The man had parked his truck, blocking someone’s driveway, King said. When the homeowner couldn’t get the man to move his vehicle, they called 911. The man left before deputies could arrive, but they later found the man further down the road.
“I paged for the deputies to check it out first and then see if we needed rescue,” King said. “Come to find out he was intoxicated. When he got here he was telling deputies one thing and they was getting ready to release him, then when the Livescan came up with his fingerprints, he wasn’t who he said he was. So he ended up going to jail. We got one of the bad ones taken away.”
Jaime Miller, the Senior Communications Officer and Deputy Emergency Services Coordinator for Nelson County, said all the best calls lump together for her.
“There have been so many calls that I’ve gotten to be a part of where they ended successfully either with the capture of a criminal or a save on the rescue squads part,” Miller said. “Every time I get one of those, it’s been a good day.”
Mary Campbell, of Amherst County, who has been dispatching with Nelson County for nine years, remembers the call she took from her sister about her mother.
“My mother was very ill,” Campbell said. “When I took that call, it was the last time she went to the hospital and she passed away there.”
When not answering phones or doing paperwork in the office, dispatchers find different ways to pass the time on their shifts.
Lucy Hargrove-Hudson, has dispatched with the county since 1998, and said last month she worked on crocheting lap blankets for women who have been diagnosed with breast cancer.

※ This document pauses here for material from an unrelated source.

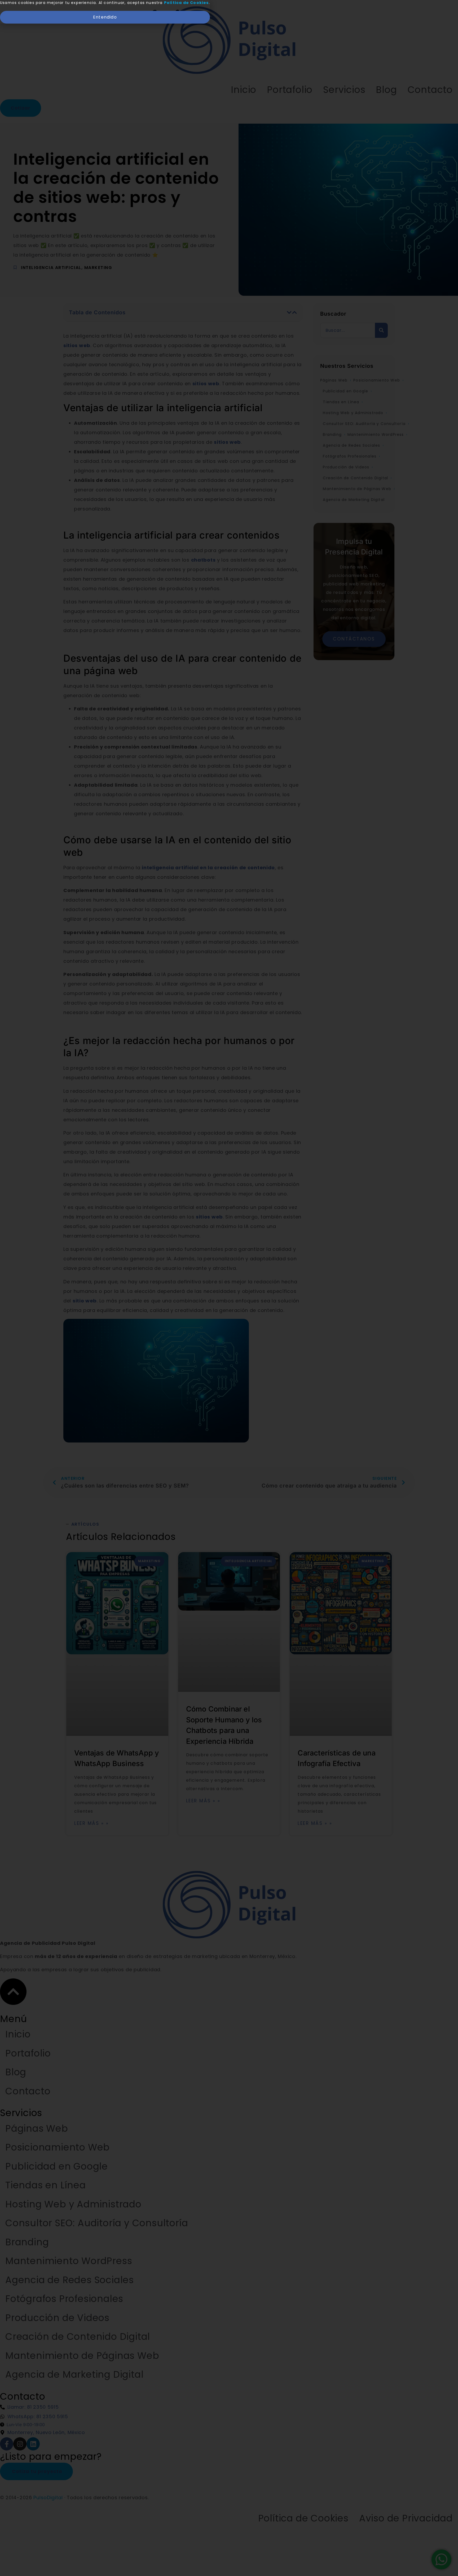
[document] (229, 1288)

Most of the dispatchers had different reasons on why they took the job.
For John Adkins, 40, of Faber, it was a transition from running with a rescue squad.
“I was starting to get burned out,” Adkins said.
Richard Sperry, 45, took the job dispatching with Nelson County five years ago because it allowed him to work near his father, who he was caring for at the time.
“And it’s an interesting job,” Sperry said.